Problem to solve:
In the records, rewrite the lines from the one containing "1568x454 pixels. Task: Collapse" to the one containing "click(x=565, y=119)", changing "trace diagram" to "trace graph" and keeping everything else the same. Leave the pictures out of your answer.

Exercise input:
——

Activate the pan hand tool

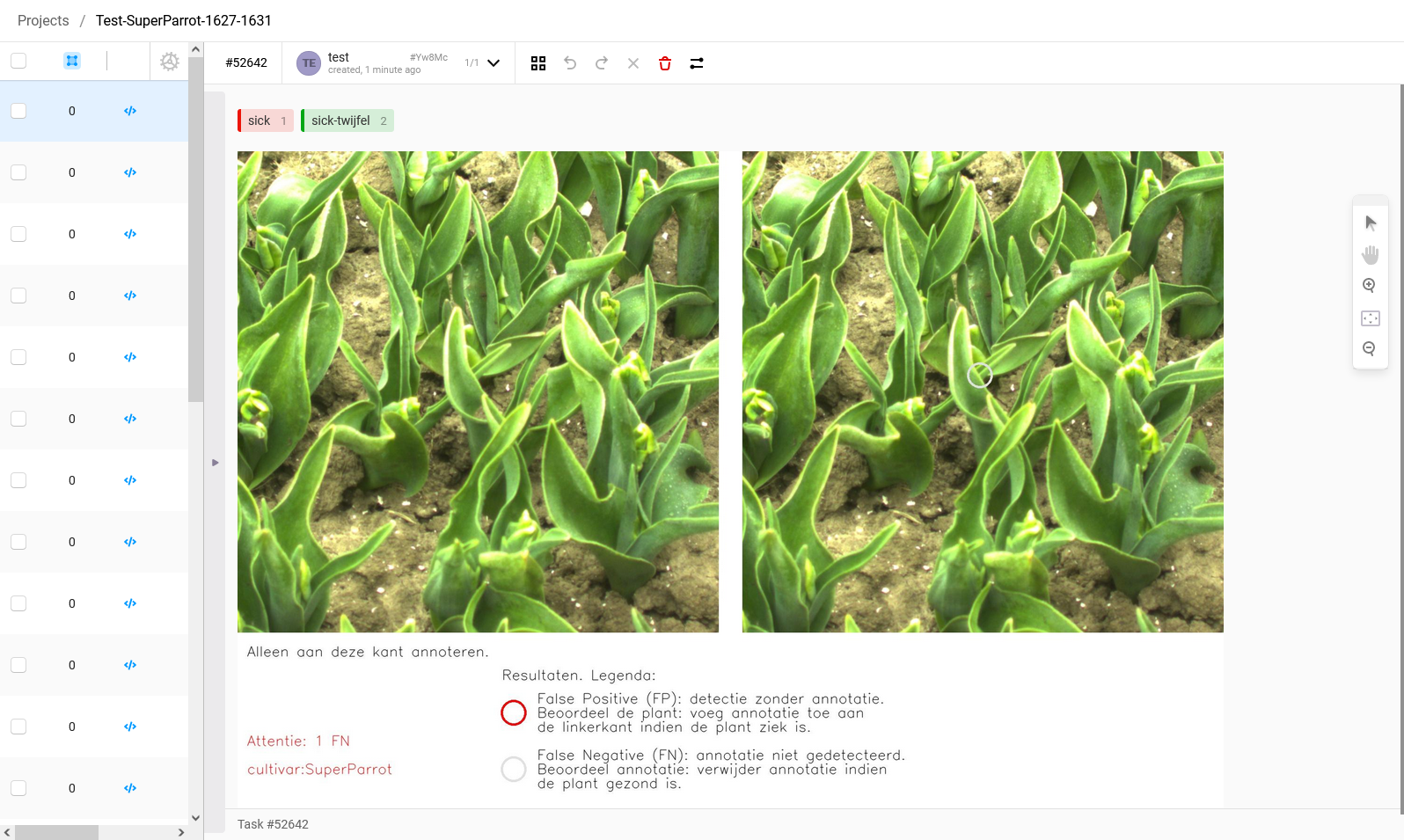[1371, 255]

——

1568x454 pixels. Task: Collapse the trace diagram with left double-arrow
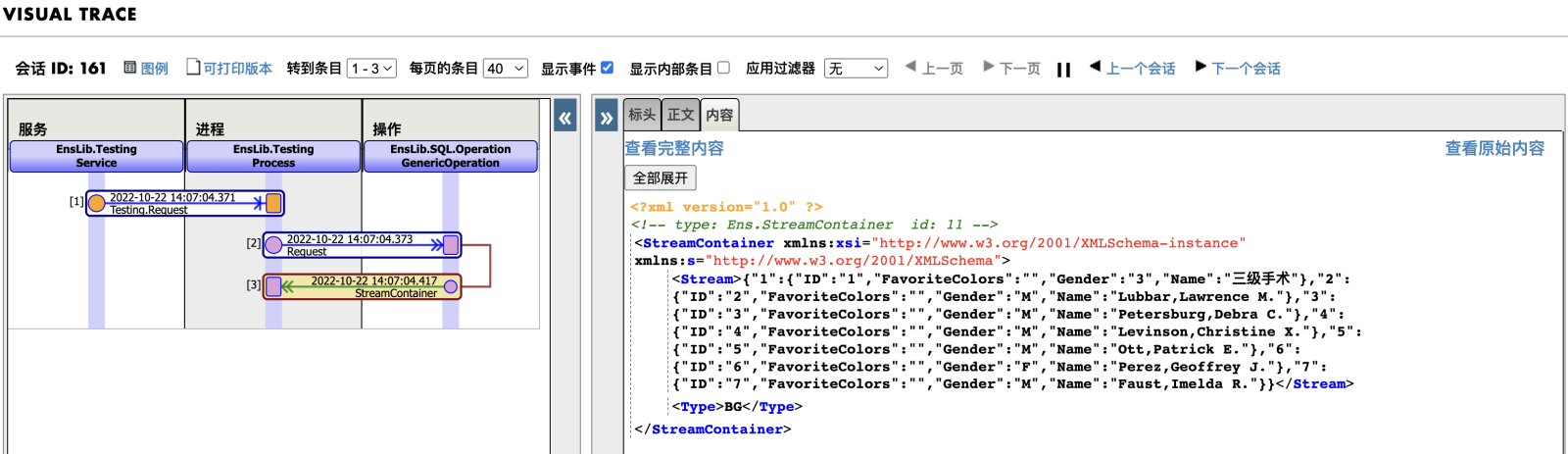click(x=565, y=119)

——

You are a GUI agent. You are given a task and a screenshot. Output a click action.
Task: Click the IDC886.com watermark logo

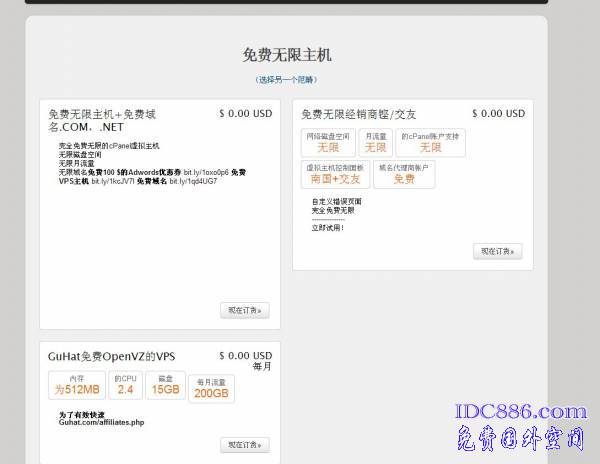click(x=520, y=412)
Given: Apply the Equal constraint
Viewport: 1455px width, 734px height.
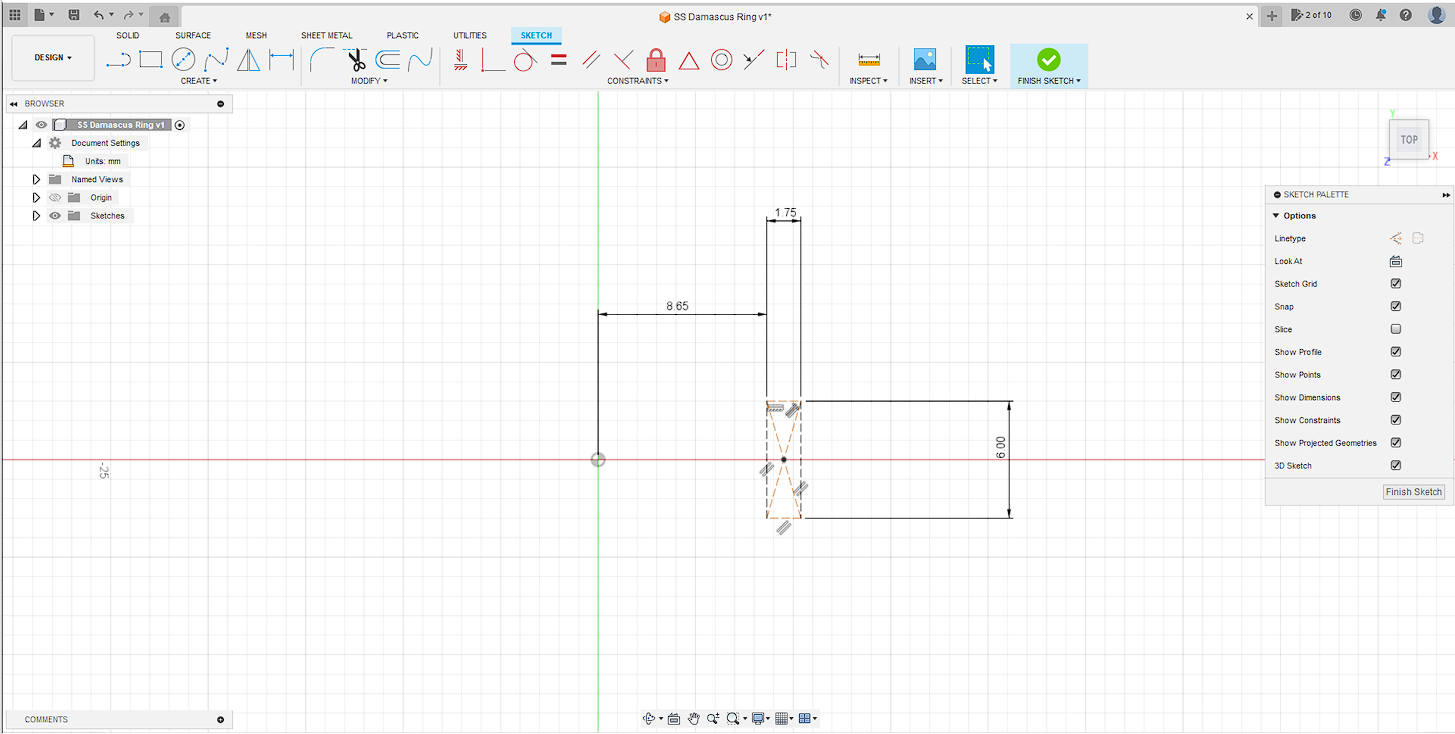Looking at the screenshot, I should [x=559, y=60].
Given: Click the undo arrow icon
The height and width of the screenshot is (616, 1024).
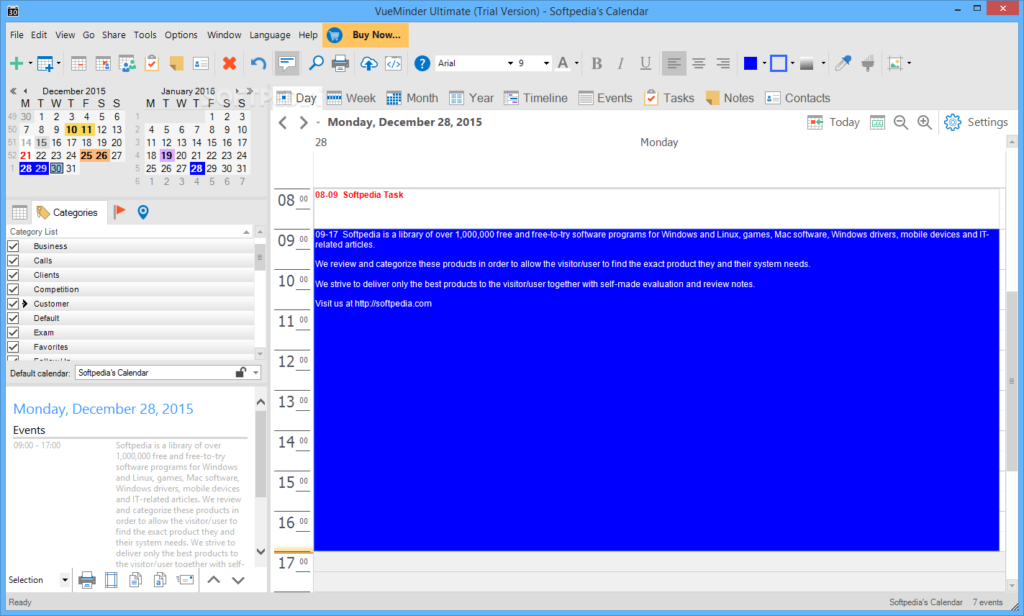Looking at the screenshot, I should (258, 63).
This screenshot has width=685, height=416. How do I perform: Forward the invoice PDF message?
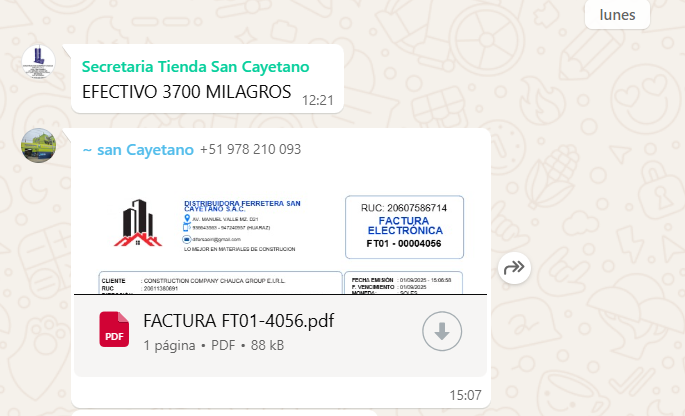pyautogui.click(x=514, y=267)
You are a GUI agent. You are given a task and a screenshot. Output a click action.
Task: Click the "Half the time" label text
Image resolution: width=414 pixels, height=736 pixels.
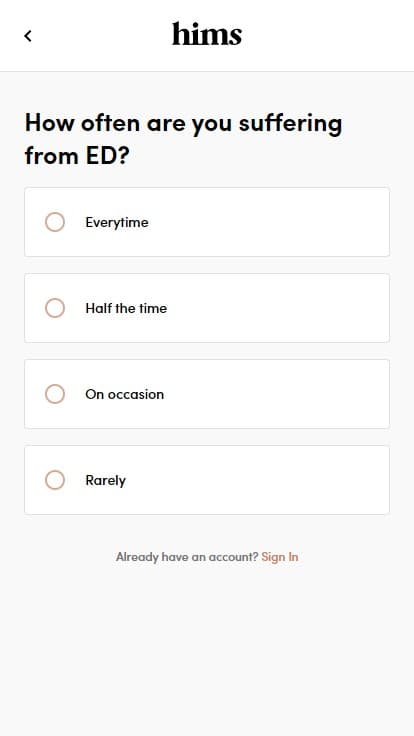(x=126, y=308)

——

Reply:
1568x454 pixels. Task: Collapse the trace graph with left double-arrow
click(x=565, y=119)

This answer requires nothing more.